[PASSAGE SHOWN]:
==============================

Chris Kutarna says this is the best time in history to be alive. We’re healthier, wealthier and better educated than at any other time in history…so why are we so miserable?
Kutarna is a Fellow at the Oxford Martin School at Oxford University. He argues we’re experiencing a second Renaissance—an amped-up version of the first Renaissance which swept through Europe from 1450 to 1550.
The Economist isn’t quite so dramatic; it says we’ve entered the Third Industrial Revolution, the age of digital manufacturing.
I prefer Kutarna’s characterization because it recognizes we’re in the throes of significant social, technological, economic and political disruption.
We’ll bring this conversation back to Alberta politics in a second, but first a little background.
The first Renaissance started in Florence in 1450. The second Renaissance started around 1990 and isn’t tied to a specific geography, being fueled by events like the end of the Cold War, the emergence of the World Wide Web and globalization.

==============================

[DATA RECORDS]:
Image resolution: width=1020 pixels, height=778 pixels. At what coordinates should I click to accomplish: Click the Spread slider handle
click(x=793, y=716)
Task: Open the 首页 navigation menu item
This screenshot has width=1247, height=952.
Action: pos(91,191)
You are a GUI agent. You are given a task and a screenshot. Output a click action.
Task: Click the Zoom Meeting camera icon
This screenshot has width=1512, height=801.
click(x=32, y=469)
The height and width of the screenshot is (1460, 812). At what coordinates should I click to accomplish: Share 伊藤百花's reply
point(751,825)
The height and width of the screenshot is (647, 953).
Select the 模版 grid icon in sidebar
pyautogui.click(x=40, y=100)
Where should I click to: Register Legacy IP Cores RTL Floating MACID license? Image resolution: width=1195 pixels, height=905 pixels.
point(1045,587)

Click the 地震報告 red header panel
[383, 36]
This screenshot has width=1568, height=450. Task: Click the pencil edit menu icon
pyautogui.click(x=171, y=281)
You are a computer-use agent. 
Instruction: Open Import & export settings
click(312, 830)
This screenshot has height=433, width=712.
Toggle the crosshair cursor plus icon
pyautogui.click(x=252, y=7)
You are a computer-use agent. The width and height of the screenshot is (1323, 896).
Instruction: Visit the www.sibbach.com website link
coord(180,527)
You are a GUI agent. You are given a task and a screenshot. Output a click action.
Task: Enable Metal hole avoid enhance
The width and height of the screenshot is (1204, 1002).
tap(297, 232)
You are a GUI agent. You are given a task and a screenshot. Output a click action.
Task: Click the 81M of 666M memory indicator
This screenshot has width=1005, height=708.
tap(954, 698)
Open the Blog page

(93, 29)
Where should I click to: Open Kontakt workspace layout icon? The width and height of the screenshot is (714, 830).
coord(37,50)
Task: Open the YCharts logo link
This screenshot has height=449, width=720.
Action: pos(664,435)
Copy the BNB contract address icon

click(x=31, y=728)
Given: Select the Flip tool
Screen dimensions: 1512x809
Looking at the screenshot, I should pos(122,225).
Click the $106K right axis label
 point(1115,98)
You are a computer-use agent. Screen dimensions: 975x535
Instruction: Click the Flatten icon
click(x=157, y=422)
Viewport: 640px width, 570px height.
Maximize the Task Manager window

==============================

[WHAT THE TASK ASKS]: Can you repeat, word for word, the part of the passage on the second Renaissance above that lies between "Kutarna is a" and "a little background.", inclusive?

[RESULT FOR THIS EXERCISE]:
Kutarna is a Fellow at the Oxford Martin School at Oxford University. He argues we’re experiencing a second Renaissance—an amped-up version of the first Renaissance which swept through Europe from 1450 to 1550.
The Economist isn’t quite so dramatic; it says we’ve entered the Third Industrial Revolution, the age of digital manufacturing.
I prefer Kutarna’s characterization because it recognizes we’re in the throes of significant social, technological, economic and political disruption.
We’ll bring this conversation back to Alberta politics in a second, but first a little background.